After climbing an embankment for a bridge over the Florida Northern Railroad line to the Crystal River 3 Nuclear Power Plant, US 41 intersects County Road 488 then curves northeast as it approaches the Brittan Alexander Bridge over the Withlacoochee River to enter Dunnellon and turns into Williams Street. The north end of the bridge contains City Hall and a city-run boat ramp on the northwest side, and a motel/restaurant/canoe & kayak dock on the northeast side. Almost immediately, US 41 enters the Dunnellon Boomtown Historic District, which is listed on the National Register of Historic Places and includes a former Atlantic Coast Line Railroad depot that served the line now used for the previously mentioned nuclear power plant in Crystal River. Within the same district just north of the station is the intersection of Pennsylvania Avenue, which is County Roads 40/336 to the west and County Road 484 to the east. From here, US 41 also serves as a not-so hidden concurrency with State Road 40.

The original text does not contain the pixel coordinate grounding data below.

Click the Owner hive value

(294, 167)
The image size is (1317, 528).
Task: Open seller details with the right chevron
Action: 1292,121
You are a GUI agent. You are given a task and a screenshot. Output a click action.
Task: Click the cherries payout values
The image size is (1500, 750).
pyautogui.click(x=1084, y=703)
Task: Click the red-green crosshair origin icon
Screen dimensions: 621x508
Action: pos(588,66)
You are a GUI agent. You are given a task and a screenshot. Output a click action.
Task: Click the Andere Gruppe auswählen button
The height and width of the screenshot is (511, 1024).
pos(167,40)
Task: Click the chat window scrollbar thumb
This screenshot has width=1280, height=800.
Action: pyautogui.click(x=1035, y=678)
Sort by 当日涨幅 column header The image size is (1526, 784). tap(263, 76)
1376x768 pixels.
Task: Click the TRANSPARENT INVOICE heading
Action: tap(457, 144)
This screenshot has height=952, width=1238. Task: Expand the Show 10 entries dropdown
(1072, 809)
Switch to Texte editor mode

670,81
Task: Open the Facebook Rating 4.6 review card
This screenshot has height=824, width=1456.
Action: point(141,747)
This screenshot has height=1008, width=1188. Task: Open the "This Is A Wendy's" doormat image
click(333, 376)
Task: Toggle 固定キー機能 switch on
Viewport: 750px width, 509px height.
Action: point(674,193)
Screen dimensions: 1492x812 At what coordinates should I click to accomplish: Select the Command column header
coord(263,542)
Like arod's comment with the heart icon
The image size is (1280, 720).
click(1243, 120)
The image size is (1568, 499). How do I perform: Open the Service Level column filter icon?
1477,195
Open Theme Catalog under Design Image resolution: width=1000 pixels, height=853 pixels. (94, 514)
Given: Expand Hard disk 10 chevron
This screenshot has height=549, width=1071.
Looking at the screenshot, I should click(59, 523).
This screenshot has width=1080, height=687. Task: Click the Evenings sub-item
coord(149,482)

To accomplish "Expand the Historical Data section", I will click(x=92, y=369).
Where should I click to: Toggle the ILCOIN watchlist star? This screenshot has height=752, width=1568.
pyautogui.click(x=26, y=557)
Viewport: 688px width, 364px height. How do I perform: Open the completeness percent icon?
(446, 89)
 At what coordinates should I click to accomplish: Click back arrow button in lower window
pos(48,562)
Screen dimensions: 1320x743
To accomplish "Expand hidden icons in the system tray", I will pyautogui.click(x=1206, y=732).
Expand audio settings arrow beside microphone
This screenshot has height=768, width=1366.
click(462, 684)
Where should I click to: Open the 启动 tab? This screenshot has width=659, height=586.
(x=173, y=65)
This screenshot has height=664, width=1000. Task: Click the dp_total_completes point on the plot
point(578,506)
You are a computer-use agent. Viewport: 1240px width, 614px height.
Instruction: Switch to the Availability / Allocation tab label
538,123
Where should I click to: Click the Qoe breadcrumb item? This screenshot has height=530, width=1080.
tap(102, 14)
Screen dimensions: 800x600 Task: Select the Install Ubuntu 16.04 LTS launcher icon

North of the city US 41/SR 40 enters Chatmar, then Rainbow Falls, and then Rainbow Lakes Estates, which is where the Headsprings Entrance to Rainbow Springs State Park can be found. Just north of that point, SR 40 breaks away to the northeast on its way to Ocala, Silver Springs, and Ormond Beach while US 41 continues north on its own. The last intersection of any importance is County Road 328 in Romeo, before the road crosses over into Levy County.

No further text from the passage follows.